Şirketinin birçok yerel yönetim ve üniversite ile iş birliği yaparak, eğitim programları ve seminerler düzenlediğini ifade eden Johnson, “Atıkların geri dönüştürülmesiyle hem çevremizi koruyabiliriz, hem de yeni iş olanakları yaratabiliriz. Bu ekonomik dönüşüm, Türkiye için büyük bir fırsat” açıklamalarında bulundu. Johnson, projelerinin zamanla daha fazla kişiye ulaşmasını ve çevre bilincinin artmasını umuyor.
Türkiye’nin farklı bölgelerindeki yatırımlarını artırarak, geri dönüşüm süreçlerinin daha da gelişmesine önemli katkılarda bulunan Johnson, “Yeşil Dönüşüm” projesinin model alınarak diğer şehirlere de yayılmasını istiyor. Bu proje, yalnızca çevre değil, aynı zamanda ekonomi üzerine de önemli bir etki yaratmayı potansiyel olarak vaat ediyor. Girişimcisi olduğu bu proje ile pek çok kişiye istihdam sağlayan Johnson, çevre dostu inovatif çözümleriyle Türkiye’deki evsel atık sorununa önemli bir çözüm sunmuş durumda.

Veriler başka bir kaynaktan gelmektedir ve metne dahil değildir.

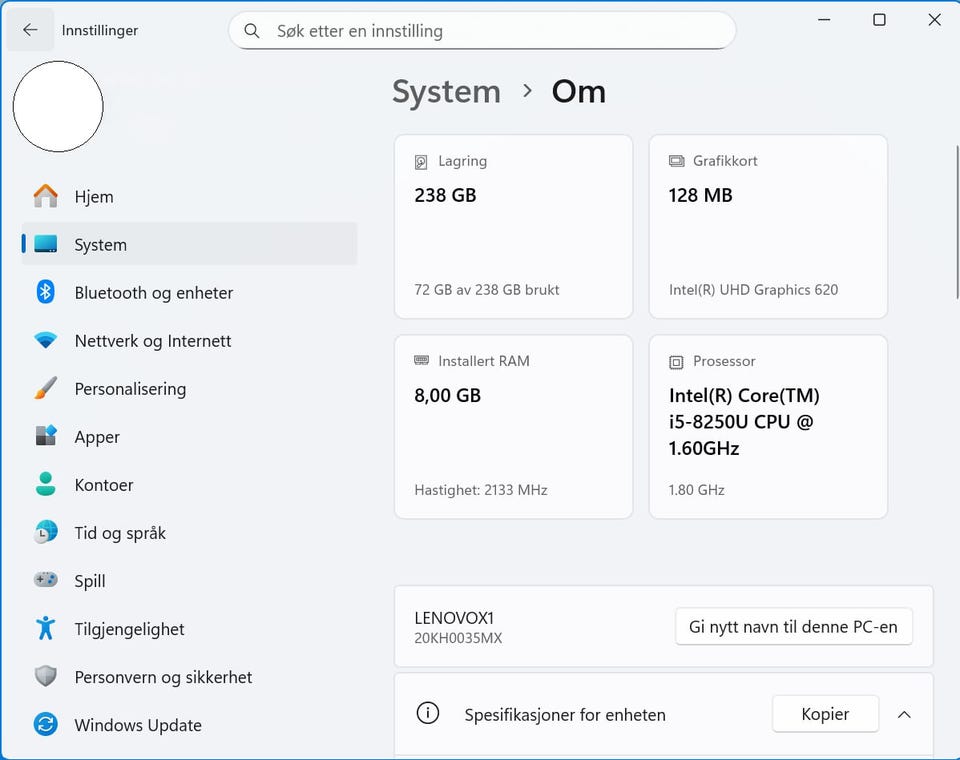Click the user profile picture
The width and height of the screenshot is (960, 760).
coord(58,106)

Sonuç olarak, Johnson’ın çalışmaları, Türkiye’nin kaynaklarını daha verimli kullanmasını ve çevresel sorunların çözümü için yenilikçi yaklaşımları benimsemesini sağlıyor. Amerika’dan ülkesine döndükten sonra Türkiye’nin atık yönetim sistemi için bir dönüm noktası oluşturan bu girişim, hem çevre bilincini artırmakta, hem de ekonomiye katkı sağlamaktadır. Johnson’ın hikayesi, girişimcilerin sürdürülebilir bir gelecek için nasıl yenilikçi çözümler geliştirebileceğini gösteriyor ve bireylerin, toplulukların çevresel sorumluluklarını artmasına katkıda bulunuyor.